Он знал ее имя – плохой знак. Знал, где она живет, – еще хуже. Вот только прогонишь его сейчас, не узнаешь, что нужно, а потом встретишь где-нибудь снова – и себя тысячу раз укоришь, и обстоятельства будут хуже. Лучше выстоять этот диалог лицом к лицу. Как будто она не боится.
«Мой дом – моя крепость. Мой дом – моя крепость», – проговорила Лана мысленно, наверное, раз десять, прежде чем донесла чай до гостиной.
– Хорошая вилла.
Хорошая. Потому и выбрала. А, главное, теперь ее.
Марио сидел на диване. Не франтом, сложив ногу на ногу, но широко расставив колени и подавшись вперед – руки сцеплены замком. Смотрел не хмуро, но исподлобья.
– Не скучно вам одной в стольких комнатах?
– Не скучно.
Прозвучало грубо.
Телевизор она погасила – гость хотел тишины, – и теперь смотрела на мужчину запуганной овчаркой – покажи палку, и бросится, чтобы отгрызть руку. А все потому, что страшно.
– Итак?
Ей хотелось, чтобы все завершилось, не начавшись. Чтобы этот мистер Кассар – кем бы он ни был – вдруг понял, что ошибся местом, извинился и вышел прочь. Предварительно объяснив, откуда ему знакомо ее имя.
– Вы меня боитесь?
Марио не торопился; а Лана продолжала незаметно трястись. И стоило ли признаваться в очевидном?
– Простите, я не хотел пугать вас, – гость расцепил руки и потер уголок губ тыльной стороной ладони. – Знаете, если бы ко мне вот так пожаловал незнакомый человек, я бы тоже напрягся.
Похвальное понимание. Он – мужчина. Она – женщина. И ситуации не равны.
– Откуда вы знаете мое имя?
Чай казался ей невкусным и слишком горячим; чашка обжигала пальцы, но стол слишком далеко – подниматься не будет.
Марио втянул в легкие воздух. Выдохнул. Будто бы приготовился к длинному разговору.
– Давайте начнем не с этого. По порядку. С цели моего визита.

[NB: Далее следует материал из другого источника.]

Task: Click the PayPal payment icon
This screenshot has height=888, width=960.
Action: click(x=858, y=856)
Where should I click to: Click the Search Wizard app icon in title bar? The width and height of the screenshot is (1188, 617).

«Начинайте», – Лана хмурилась.
– Я хотел бы предложить вам работу.
Ах, вот оно что – она испытала почти что облегчение. Ну, конечно, – он просто увидел ее на пляже, приценился, решил, что может завлечь в какой-нибудь стрип-бар и извлечь из новой работницы выгоду.
– Думаете, я нуждаюсь в деньгах?
– В деньгах нуждаются все. Зависит от суммы.

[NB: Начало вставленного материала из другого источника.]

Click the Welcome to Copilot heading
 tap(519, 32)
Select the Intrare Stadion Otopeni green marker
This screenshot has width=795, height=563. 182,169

– Спасибо, но нет. Я не работаю… с мужчинами, – прозвучало кособоко, и она поправилась: – Для мужчин. В общем…
– Нет, не того типа работу.
– Тогда какого?
– Понимаете, Лана, вы случайно забрали то, что принадлежит мне.
Началось. Слишком громко – мол, держись от него подальше – грохотал за окном прибой. Гость пришел что-то вымогать, и ей хотелось прокрутить время вспять – не открыть ему дверь, не впустить в дом.
– У меня нет ничего вашего, – произнесла она металлическим голосом.
– Увы, есть.
Маньяк. Они все начинают путано и издалека, а потом оказываются шизофрениками.
– Я не беру чужого. Никогда не брала.
– Вы и не брали. Вам это вчера подлили, и вы это выпили.
Бред. Ей никто ничего не подливал. Она вообще вчера никуда не ходила, кроме торгового центра, а после весь вечер и ночь спала, как убитая. Подкатывала истерика – тихая, от которой хотелось скулить. Она ни в чем не виновата, совершенно ни в чем…
– Вы меня с кем-то путаете.
Мистер Кассар покачал головой – мол, хотелось бы.
– Вы ведь были вчера у «Рифа»? Сидели на площади перед фонтаном, пили арбузный сок. Так?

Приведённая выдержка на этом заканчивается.